[WORK ITEM] Can you rewrite all of the items below, replacing "Identify the location of" with "Find the position of" everywhere it appears and leaving everything else untouched?

[EXTRACTED RECORDS]
Segment Open
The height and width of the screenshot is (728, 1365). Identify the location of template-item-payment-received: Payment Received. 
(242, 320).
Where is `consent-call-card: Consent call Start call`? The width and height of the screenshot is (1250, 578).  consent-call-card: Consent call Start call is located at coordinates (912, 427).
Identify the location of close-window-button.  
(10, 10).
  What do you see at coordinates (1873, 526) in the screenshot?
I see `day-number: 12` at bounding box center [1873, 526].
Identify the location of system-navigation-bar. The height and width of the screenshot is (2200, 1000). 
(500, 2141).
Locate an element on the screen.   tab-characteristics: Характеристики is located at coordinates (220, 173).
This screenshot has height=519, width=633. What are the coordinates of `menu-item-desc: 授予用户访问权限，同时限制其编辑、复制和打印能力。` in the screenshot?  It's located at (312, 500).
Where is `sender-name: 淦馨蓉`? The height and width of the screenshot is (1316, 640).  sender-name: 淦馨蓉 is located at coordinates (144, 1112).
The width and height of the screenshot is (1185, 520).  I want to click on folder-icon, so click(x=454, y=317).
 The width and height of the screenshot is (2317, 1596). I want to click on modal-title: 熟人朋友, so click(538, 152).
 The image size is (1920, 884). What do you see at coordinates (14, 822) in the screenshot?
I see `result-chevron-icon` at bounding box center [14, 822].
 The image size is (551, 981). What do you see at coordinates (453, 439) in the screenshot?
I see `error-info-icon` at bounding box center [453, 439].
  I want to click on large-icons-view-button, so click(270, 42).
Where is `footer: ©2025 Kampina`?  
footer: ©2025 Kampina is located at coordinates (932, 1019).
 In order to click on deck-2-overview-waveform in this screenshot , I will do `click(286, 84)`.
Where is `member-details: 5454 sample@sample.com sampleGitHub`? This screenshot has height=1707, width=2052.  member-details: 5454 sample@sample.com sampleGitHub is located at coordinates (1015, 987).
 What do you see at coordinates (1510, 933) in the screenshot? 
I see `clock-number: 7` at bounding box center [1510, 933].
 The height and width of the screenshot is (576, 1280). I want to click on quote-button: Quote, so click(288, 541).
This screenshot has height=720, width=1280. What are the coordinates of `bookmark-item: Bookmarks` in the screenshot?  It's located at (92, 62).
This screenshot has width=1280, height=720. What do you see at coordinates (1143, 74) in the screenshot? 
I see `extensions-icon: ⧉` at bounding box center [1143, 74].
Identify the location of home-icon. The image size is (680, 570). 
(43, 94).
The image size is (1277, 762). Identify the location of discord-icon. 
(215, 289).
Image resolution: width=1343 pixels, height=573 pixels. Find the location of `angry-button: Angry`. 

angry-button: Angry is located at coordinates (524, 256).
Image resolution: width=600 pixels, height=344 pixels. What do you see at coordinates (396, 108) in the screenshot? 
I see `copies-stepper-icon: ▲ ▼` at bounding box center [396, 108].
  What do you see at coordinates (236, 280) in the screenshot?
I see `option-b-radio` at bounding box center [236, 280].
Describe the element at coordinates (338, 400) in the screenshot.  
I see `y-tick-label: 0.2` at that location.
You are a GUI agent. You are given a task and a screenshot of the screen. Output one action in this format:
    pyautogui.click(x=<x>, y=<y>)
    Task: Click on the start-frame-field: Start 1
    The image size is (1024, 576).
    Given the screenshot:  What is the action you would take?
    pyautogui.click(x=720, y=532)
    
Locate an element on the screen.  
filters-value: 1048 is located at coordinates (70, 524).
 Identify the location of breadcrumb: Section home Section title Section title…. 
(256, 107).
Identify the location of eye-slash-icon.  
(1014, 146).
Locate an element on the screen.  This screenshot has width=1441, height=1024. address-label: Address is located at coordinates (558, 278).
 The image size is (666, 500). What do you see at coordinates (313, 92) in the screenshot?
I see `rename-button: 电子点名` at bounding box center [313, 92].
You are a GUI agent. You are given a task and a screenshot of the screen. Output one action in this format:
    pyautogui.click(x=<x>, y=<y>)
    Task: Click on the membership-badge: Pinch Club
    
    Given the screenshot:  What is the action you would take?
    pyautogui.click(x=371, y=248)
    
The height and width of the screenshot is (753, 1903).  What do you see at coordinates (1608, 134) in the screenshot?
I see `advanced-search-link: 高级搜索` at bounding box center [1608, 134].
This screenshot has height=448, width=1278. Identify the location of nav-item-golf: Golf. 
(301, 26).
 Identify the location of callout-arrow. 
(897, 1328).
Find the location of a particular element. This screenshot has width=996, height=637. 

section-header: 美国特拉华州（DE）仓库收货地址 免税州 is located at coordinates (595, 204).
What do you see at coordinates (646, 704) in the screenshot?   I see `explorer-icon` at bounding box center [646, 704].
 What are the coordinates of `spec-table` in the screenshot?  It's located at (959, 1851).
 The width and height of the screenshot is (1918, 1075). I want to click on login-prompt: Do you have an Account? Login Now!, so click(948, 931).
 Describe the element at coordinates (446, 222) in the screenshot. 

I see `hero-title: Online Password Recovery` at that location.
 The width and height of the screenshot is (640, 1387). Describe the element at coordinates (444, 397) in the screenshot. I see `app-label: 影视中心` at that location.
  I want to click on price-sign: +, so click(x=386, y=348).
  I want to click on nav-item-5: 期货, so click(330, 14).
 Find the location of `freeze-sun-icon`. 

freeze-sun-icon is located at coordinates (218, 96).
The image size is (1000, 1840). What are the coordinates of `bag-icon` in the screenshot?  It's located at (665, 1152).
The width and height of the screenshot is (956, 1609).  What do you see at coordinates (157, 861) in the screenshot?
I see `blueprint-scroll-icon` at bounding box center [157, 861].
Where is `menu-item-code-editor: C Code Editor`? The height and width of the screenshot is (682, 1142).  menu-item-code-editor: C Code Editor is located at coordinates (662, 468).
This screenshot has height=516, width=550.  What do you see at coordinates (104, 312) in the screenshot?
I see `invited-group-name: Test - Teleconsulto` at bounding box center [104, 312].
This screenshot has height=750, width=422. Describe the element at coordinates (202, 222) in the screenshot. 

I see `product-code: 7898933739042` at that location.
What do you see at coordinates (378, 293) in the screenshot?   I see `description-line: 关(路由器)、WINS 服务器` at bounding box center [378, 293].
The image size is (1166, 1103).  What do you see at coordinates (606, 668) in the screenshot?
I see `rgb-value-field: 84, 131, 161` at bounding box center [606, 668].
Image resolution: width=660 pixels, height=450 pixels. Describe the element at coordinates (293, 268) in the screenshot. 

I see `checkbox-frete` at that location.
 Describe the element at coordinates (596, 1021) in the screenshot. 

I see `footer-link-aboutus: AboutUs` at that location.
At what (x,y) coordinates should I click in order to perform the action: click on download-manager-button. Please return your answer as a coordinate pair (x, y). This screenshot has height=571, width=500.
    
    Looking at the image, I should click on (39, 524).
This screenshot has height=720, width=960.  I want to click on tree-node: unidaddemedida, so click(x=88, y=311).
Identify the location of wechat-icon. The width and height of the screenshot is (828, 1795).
Segment Closed
[ANSWER SECTION]
The height and width of the screenshot is (728, 1365). Find the position of template-item-payment-received: Payment Received. 
(242, 320).
Where is `consent-call-card: Consent call Start call`? The width and height of the screenshot is (1250, 578).  consent-call-card: Consent call Start call is located at coordinates (912, 427).
Find the position of close-window-button.  
(10, 10).
  What do you see at coordinates (1873, 526) in the screenshot?
I see `day-number: 12` at bounding box center [1873, 526].
Find the position of system-navigation-bar. The height and width of the screenshot is (2200, 1000). 
(500, 2141).
Locate an element on the screen.   tab-characteristics: Характеристики is located at coordinates (220, 173).
This screenshot has height=519, width=633. What are the coordinates of `menu-item-desc: 授予用户访问权限，同时限制其编辑、复制和打印能力。` in the screenshot?  It's located at (312, 500).
Where is `sender-name: 淦馨蓉`? The height and width of the screenshot is (1316, 640).  sender-name: 淦馨蓉 is located at coordinates (144, 1112).
The width and height of the screenshot is (1185, 520).  I want to click on folder-icon, so click(x=454, y=317).
 The width and height of the screenshot is (2317, 1596). I want to click on modal-title: 熟人朋友, so click(538, 152).
 The image size is (1920, 884). What do you see at coordinates (14, 822) in the screenshot?
I see `result-chevron-icon` at bounding box center [14, 822].
 The image size is (551, 981). What do you see at coordinates (453, 439) in the screenshot?
I see `error-info-icon` at bounding box center [453, 439].
  I want to click on large-icons-view-button, so click(270, 42).
Where is `footer: ©2025 Kampina`?  
footer: ©2025 Kampina is located at coordinates (932, 1019).
 In order to click on deck-2-overview-waveform in this screenshot , I will do `click(286, 84)`.
Where is `member-details: 5454 sample@sample.com sampleGitHub`? This screenshot has height=1707, width=2052.  member-details: 5454 sample@sample.com sampleGitHub is located at coordinates (1015, 987).
 What do you see at coordinates (1510, 933) in the screenshot? 
I see `clock-number: 7` at bounding box center [1510, 933].
 The height and width of the screenshot is (576, 1280). I want to click on quote-button: Quote, so click(288, 541).
This screenshot has height=720, width=1280. What are the coordinates of `bookmark-item: Bookmarks` in the screenshot?  It's located at (92, 62).
This screenshot has width=1280, height=720. What do you see at coordinates (1143, 74) in the screenshot? 
I see `extensions-icon: ⧉` at bounding box center [1143, 74].
Find the position of home-icon. The image size is (680, 570). 
(43, 94).
The image size is (1277, 762). Find the position of discord-icon. 
(215, 289).
Image resolution: width=1343 pixels, height=573 pixels. Find the location of `angry-button: Angry`. 

angry-button: Angry is located at coordinates (524, 256).
Image resolution: width=600 pixels, height=344 pixels. What do you see at coordinates (396, 108) in the screenshot? 
I see `copies-stepper-icon: ▲ ▼` at bounding box center [396, 108].
  What do you see at coordinates (236, 280) in the screenshot?
I see `option-b-radio` at bounding box center [236, 280].
Describe the element at coordinates (338, 400) in the screenshot.  
I see `y-tick-label: 0.2` at that location.
You are a GUI agent. You are given a task and a screenshot of the screen. Output one action in this format:
    pyautogui.click(x=<x>, y=<y>)
    Task: Click on the start-frame-field: Start 1
    The image size is (1024, 576).
    Given the screenshot:  What is the action you would take?
    pyautogui.click(x=720, y=532)
    
Locate an element on the screen.  
filters-value: 1048 is located at coordinates (70, 524).
 Find the position of breadcrumb: Section home Section title Section title…. 
(256, 107).
Find the position of eye-slash-icon.  
(1014, 146).
Locate an element on the screen.  This screenshot has width=1441, height=1024. address-label: Address is located at coordinates (558, 278).
 The image size is (666, 500). What do you see at coordinates (313, 92) in the screenshot?
I see `rename-button: 电子点名` at bounding box center [313, 92].
You are a GUI agent. You are given a task and a screenshot of the screen. Output one action in this format:
    pyautogui.click(x=<x>, y=<y>)
    Task: Click on the membership-badge: Pinch Club
    
    Given the screenshot:  What is the action you would take?
    pyautogui.click(x=371, y=248)
    
The height and width of the screenshot is (753, 1903).  What do you see at coordinates (1608, 134) in the screenshot?
I see `advanced-search-link: 高级搜索` at bounding box center [1608, 134].
This screenshot has height=448, width=1278. Find the position of nav-item-golf: Golf. 
(301, 26).
 Find the position of callout-arrow. 
(897, 1328).
Find the location of a particular element. This screenshot has width=996, height=637. 

section-header: 美国特拉华州（DE）仓库收货地址 免税州 is located at coordinates (595, 204).
What do you see at coordinates (646, 704) in the screenshot?   I see `explorer-icon` at bounding box center [646, 704].
 What are the coordinates of `spec-table` in the screenshot?  It's located at (959, 1851).
 The width and height of the screenshot is (1918, 1075). I want to click on login-prompt: Do you have an Account? Login Now!, so click(948, 931).
 Describe the element at coordinates (446, 222) in the screenshot. 

I see `hero-title: Online Password Recovery` at that location.
 The width and height of the screenshot is (640, 1387). Describe the element at coordinates (444, 397) in the screenshot. I see `app-label: 影视中心` at that location.
  I want to click on price-sign: +, so click(x=386, y=348).
  I want to click on nav-item-5: 期货, so click(330, 14).
 Find the location of `freeze-sun-icon`. 

freeze-sun-icon is located at coordinates (218, 96).
The image size is (1000, 1840). What are the coordinates of `bag-icon` in the screenshot?  It's located at (665, 1152).
The width and height of the screenshot is (956, 1609).  What do you see at coordinates (157, 861) in the screenshot?
I see `blueprint-scroll-icon` at bounding box center [157, 861].
Where is `menu-item-code-editor: C Code Editor`? The height and width of the screenshot is (682, 1142).  menu-item-code-editor: C Code Editor is located at coordinates (662, 468).
This screenshot has height=516, width=550.  What do you see at coordinates (104, 312) in the screenshot?
I see `invited-group-name: Test - Teleconsulto` at bounding box center [104, 312].
This screenshot has height=750, width=422. Describe the element at coordinates (202, 222) in the screenshot. 

I see `product-code: 7898933739042` at that location.
What do you see at coordinates (378, 293) in the screenshot?   I see `description-line: 关(路由器)、WINS 服务器` at bounding box center [378, 293].
The image size is (1166, 1103).  What do you see at coordinates (606, 668) in the screenshot?
I see `rgb-value-field: 84, 131, 161` at bounding box center [606, 668].
Image resolution: width=660 pixels, height=450 pixels. Describe the element at coordinates (293, 268) in the screenshot. 

I see `checkbox-frete` at that location.
 Describe the element at coordinates (596, 1021) in the screenshot. 

I see `footer-link-aboutus: AboutUs` at that location.
At what (x,y) coordinates should I click in order to perform the action: click on download-manager-button. Please return your answer as a coordinate pair (x, y). This screenshot has height=571, width=500.
    
    Looking at the image, I should click on (39, 524).
This screenshot has height=720, width=960.  I want to click on tree-node: unidaddemedida, so click(x=88, y=311).
Find the position of wechat-icon. The width and height of the screenshot is (828, 1795).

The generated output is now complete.